Il est des matchs que l’on dit mineurs par paresse de langage, alors qu’ils sont, en vérité, des carrefours symboliques. La petite finale de la CAN 2025, disputée aujourd’hui au Maroc entre l’Égypte et le Nigeria, appartient à cette catégorie d’affrontements crépusculaires où l’enjeu, moins visible que le trophée, n’en est pas moins substantiel.
Car il ne s’agit pas seulement d’une troisième place. Il s’agit d’une réhabilitation narrative.
Les Pharaons, dépositaires d’une tradition footballistique presque hiératique, avancent lestés d’une défaite qui a meurtri leur imaginaire impérial. Leur jeu, fait d’ordonnancement géométrique et de patience minérale, cherche aujourd’hui non la jubilation, mais la réparation.
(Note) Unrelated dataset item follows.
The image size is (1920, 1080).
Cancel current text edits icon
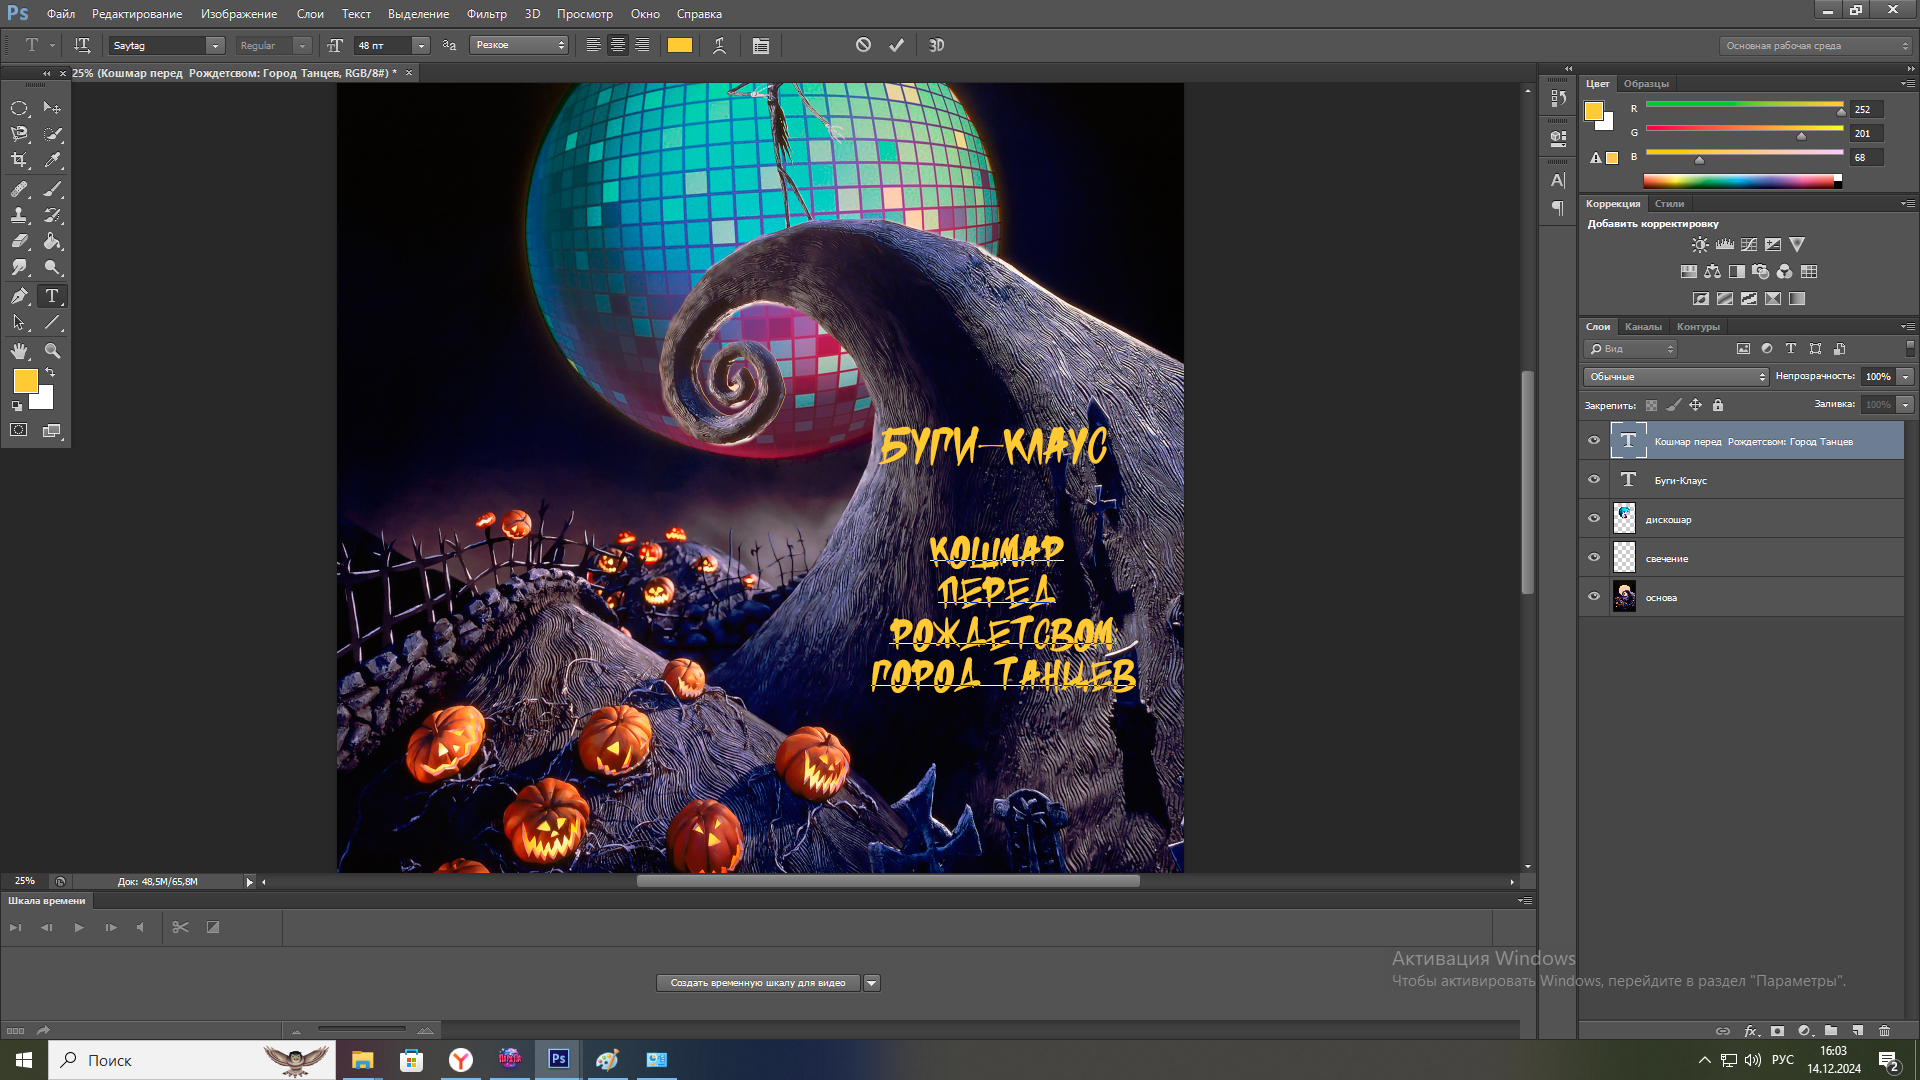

Terminer sur le podium, pour l’Égypte, c’est sauver la façade d’une dynastie sportive qui refuse la relégation morale.
Face à eux, le Nigeria incarne une autre grammaire du football : plus tellurique, plus explosive, parfois brouillonne, souvent sublime. Les Super Eagles jouent cette rencontre comme on plaide une cause devant l’histoire : avec fougue, avec orgueil, avec cette volonté de prouver que l’échec en demi-finale n’était qu’un accident de trajectoire, non une faillite structurelle.
Cette petite finale est donc un procès sans juge, où chacun tente d’arracher à la compétition une forme de légitimité résiduelle. Le vainqueur pourra se dire “troisième”, mais surtout survivant symbolique d’un tournoi exigeant, souvent cruel, parfois injuste.
Les perspectives dépassent d’ailleurs le cadre immédiat. Une victoire consoliderait un cycle, rassurerait les états-majors techniques, offrirait un socle psychologique pour les échéances futures : qualifications mondiales, renouvellement générationnel, recomposition tactique. Une défaite, au contraire, ouvrirait la voie aux doutes, aux remises en cause, aux exégèses sévères que seules les grandes nations s’infligent avec tant de rigueur.
Ainsi va cette rencontre : sans couronne, mais non sans gravité ; sans apothéose, mais chargée d’une densité mémorielle que seuls les géants déchus savent produire.
Car parfois, dans le football comme dans l’histoire, la véritable bataille n’est pas pour l’or… mais contre l’oubli.